The successful use of a complex and elegant protocol refutes a common criticism of protocols, namely that they are "rigid" and result in "cookbook-style" medicine. While no single protocol can cover every possible patient or scenario, the utilization of protocols provides superior care for the majority of patients requiring mechanical ventilatory support. Protocols can and should be adapted to the needs of specific patient populations. The protocol devised by Scheinhorn and colleagues in fact replicates the style of weaning already in use at Barlow Respiratory Hospital during the historical control period. Its complexity reflects the difficulty of weaning patients requiring prolonged mechanical ventilation. For patients with acute respiratory failure, a two-step protocol of a simple 5-step daily screen followed by a spontaneous breathing trial, such as the protocol devised by Ely and colleagues,6 is easier to implement.
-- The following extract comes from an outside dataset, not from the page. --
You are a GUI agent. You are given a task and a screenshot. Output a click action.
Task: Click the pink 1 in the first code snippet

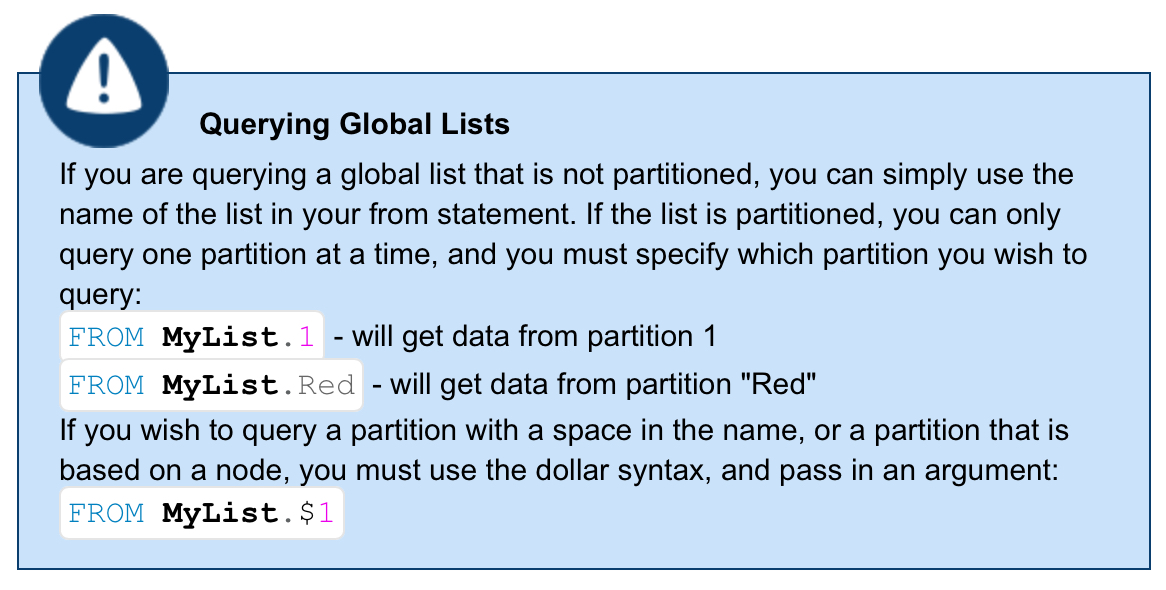[307, 337]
One of the difficulties in implementing protocols is resistance by health-care personnel to change from their current practice. This difficulty is demonstrated by Kollef and his colleagues,11 who had to devise three separate weaning protocols because they could not achieve a consensus among different physicians in the same institution despite the fact that the respiratory-care services were provided by a single respiratory-care service. They found that the mode of weaning (SBT vs pressure support) was not as significant as to how the weaning was conducted (protocol vs physician directed). These results suggest that the lack of a systematic weaning strategy delays physicians recognition of their patients ability to breathe spontaneously and results in an overly conservative weaning management.
A collaborative multidisciplinary approach is crucial to ensure the implementation of a successful weaning protocol. Physicians, respiratory-care practitioners, nursing personnel, and key opinion leaders have to jointly agree on any protocol. Administrators must provide the necessary support to implement the protocol. "Inservicing" and intensive education of all personnel are required to achieve success. Protocols that reflect ongoing current clinical practices are more likely to achieve success than protocols that use the "new" method of weaning.
Despite the advances of the last decade, much research remains to be performed in order to optimize weaning of the more difficult patients such as the elderly15 and of those with COPD. How can we best identify patients who, despite having a good ventilatory capacity, have impaired cough mechanisms and difficulty in clearing respiratory secretions? Does "early" tracheostomy for such patients result in earlier discontinuation of mechanical ventilatory support, decreased ICU and hospital utilization, and fewer complications? What role does noninvasive positive pressure ventilation have as a weaning adjunct in patients with a marginal cardiopulmonary reserve? Will newer modes of assisted ventilation such as volume-assured pressure support, automatic tube compensation, or proportional-assist ventilation result in more rapid weaning? Hopefully, the next decade will see further advances in the science of mechanical ventilatory management.